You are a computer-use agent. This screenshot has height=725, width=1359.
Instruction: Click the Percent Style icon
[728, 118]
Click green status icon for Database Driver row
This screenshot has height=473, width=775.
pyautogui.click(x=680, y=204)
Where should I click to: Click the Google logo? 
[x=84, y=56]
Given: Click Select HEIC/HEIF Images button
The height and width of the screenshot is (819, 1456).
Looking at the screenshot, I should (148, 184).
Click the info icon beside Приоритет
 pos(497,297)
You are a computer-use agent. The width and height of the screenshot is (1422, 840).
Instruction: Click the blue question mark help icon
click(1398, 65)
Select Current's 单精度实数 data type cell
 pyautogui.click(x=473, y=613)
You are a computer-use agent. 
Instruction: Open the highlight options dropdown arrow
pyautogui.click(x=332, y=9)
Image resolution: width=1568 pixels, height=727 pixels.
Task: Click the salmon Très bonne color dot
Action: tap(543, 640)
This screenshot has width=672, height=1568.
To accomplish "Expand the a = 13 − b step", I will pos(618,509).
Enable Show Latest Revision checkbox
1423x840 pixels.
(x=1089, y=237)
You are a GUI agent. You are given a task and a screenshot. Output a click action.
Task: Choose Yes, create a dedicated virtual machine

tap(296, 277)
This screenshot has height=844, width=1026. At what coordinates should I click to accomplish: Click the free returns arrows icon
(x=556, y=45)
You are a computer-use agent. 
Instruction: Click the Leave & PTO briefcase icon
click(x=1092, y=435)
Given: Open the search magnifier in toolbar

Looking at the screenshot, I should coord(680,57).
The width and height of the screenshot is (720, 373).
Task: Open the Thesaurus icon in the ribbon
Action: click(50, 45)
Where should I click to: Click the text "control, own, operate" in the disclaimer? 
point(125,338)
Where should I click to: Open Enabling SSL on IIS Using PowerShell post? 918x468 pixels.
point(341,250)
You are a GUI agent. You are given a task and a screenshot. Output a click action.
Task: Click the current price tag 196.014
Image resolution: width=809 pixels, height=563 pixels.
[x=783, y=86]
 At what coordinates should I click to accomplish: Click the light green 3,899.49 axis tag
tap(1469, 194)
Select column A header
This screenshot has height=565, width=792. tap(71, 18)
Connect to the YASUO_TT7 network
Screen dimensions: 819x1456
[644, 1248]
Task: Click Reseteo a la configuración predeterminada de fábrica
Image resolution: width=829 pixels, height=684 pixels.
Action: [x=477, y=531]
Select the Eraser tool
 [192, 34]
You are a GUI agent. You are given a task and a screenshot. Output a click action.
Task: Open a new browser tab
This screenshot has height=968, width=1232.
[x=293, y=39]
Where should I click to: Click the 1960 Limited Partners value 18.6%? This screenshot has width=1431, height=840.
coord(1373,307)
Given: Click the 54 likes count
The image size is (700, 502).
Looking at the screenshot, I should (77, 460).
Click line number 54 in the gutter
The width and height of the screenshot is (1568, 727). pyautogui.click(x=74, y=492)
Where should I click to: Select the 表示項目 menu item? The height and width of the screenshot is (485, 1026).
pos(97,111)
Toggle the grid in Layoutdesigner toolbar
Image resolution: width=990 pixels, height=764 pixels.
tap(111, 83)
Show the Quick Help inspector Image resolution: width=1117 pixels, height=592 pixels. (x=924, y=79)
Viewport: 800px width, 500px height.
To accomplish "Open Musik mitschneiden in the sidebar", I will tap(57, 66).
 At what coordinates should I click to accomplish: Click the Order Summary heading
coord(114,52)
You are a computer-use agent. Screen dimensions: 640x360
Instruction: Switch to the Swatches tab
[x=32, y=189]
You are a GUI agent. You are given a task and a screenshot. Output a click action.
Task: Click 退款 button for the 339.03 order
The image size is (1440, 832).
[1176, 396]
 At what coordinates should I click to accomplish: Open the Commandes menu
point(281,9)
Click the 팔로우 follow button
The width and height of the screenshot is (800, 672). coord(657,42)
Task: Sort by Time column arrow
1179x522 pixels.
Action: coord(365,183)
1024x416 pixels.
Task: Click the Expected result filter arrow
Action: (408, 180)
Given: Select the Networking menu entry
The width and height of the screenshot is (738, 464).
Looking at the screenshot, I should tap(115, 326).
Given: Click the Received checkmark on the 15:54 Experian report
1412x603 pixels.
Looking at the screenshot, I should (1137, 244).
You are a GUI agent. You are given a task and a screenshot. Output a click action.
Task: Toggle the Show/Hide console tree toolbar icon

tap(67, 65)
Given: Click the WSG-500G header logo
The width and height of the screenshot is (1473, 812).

Directions: Exactly as written above, copy out all the records.

Final answer:
You are a computer-use agent. This screenshot has height=725, width=1359.
Instruction: Click the Percent Style icon
[728, 118]
Click green status icon for Database Driver row
This screenshot has height=473, width=775.
pyautogui.click(x=680, y=204)
Where should I click to: Click the Google logo? 
[x=84, y=56]
Given: Click Select HEIC/HEIF Images button
The height and width of the screenshot is (819, 1456).
Looking at the screenshot, I should (148, 184).
Click the info icon beside Приоритет
 pos(497,297)
You are a computer-use agent. The width and height of the screenshot is (1422, 840).
Instruction: Click the blue question mark help icon
click(1398, 65)
Select Current's 单精度实数 data type cell
 pyautogui.click(x=473, y=613)
You are a computer-use agent. 
Instruction: Open the highlight options dropdown arrow
pyautogui.click(x=332, y=9)
Image resolution: width=1568 pixels, height=727 pixels.
Task: Click the salmon Très bonne color dot
Action: tap(543, 640)
This screenshot has width=672, height=1568.
To accomplish "Expand the a = 13 − b step", I will pos(618,509).
Enable Show Latest Revision checkbox
1423x840 pixels.
(x=1089, y=237)
You are a GUI agent. You are given a task and a screenshot. Output a click action.
Task: Choose Yes, create a dedicated virtual machine

tap(296, 277)
This screenshot has height=844, width=1026. At what coordinates should I click to accomplish: Click the free returns arrows icon
(x=556, y=45)
You are a computer-use agent. 
Instruction: Click the Leave & PTO briefcase icon
click(x=1092, y=435)
Given: Open the search magnifier in toolbar

Looking at the screenshot, I should coord(680,57).
The width and height of the screenshot is (720, 373).
Task: Open the Thesaurus icon in the ribbon
Action: click(50, 45)
Where should I click to: Click the text "control, own, operate" in the disclaimer? 
point(125,338)
Where should I click to: Open Enabling SSL on IIS Using PowerShell post? 918x468 pixels.
point(341,250)
You are a GUI agent. You are given a task and a screenshot. Output a click action.
Task: Click the current price tag 196.014
Image resolution: width=809 pixels, height=563 pixels.
[x=783, y=86]
 At what coordinates should I click to accomplish: Click the light green 3,899.49 axis tag
tap(1469, 194)
Select column A header
This screenshot has height=565, width=792. tap(71, 18)
Connect to the YASUO_TT7 network
Screen dimensions: 819x1456
[644, 1248]
Task: Click Reseteo a la configuración predeterminada de fábrica
Image resolution: width=829 pixels, height=684 pixels.
Action: [x=477, y=531]
Select the Eraser tool
 [192, 34]
You are a GUI agent. You are given a task and a screenshot. Output a click action.
Task: Open a new browser tab
This screenshot has height=968, width=1232.
[x=293, y=39]
Where should I click to: Click the 1960 Limited Partners value 18.6%? This screenshot has width=1431, height=840.
coord(1373,307)
Given: Click the 54 likes count
The image size is (700, 502).
Looking at the screenshot, I should (77, 460).
Click line number 54 in the gutter
The width and height of the screenshot is (1568, 727). pyautogui.click(x=74, y=492)
Where should I click to: Select the 表示項目 menu item? The height and width of the screenshot is (485, 1026).
pos(97,111)
Toggle the grid in Layoutdesigner toolbar
Image resolution: width=990 pixels, height=764 pixels.
tap(111, 83)
Show the Quick Help inspector Image resolution: width=1117 pixels, height=592 pixels. (x=924, y=79)
Viewport: 800px width, 500px height.
To accomplish "Open Musik mitschneiden in the sidebar", I will tap(57, 66).
 At what coordinates should I click to accomplish: Click the Order Summary heading
coord(114,52)
You are a computer-use agent. Screen dimensions: 640x360
Instruction: Switch to the Swatches tab
[x=32, y=189]
You are a GUI agent. You are given a task and a screenshot. Output a click action.
Task: Click 退款 button for the 339.03 order
The image size is (1440, 832).
[1176, 396]
 At what coordinates should I click to accomplish: Open the Commandes menu
point(281,9)
Click the 팔로우 follow button
The width and height of the screenshot is (800, 672). coord(657,42)
Task: Sort by Time column arrow
1179x522 pixels.
Action: coord(365,183)
1024x416 pixels.
Task: Click the Expected result filter arrow
Action: (408, 180)
Given: Select the Networking menu entry
The width and height of the screenshot is (738, 464).
Looking at the screenshot, I should tap(115, 326).
Given: Click the Received checkmark on the 15:54 Experian report
1412x603 pixels.
Looking at the screenshot, I should (1137, 244).
You are a GUI agent. You are given a task and a screenshot. Output a click action.
Task: Toggle the Show/Hide console tree toolbar icon

tap(67, 65)
Given: Click the WSG-500G header logo
The width and height of the screenshot is (1473, 812).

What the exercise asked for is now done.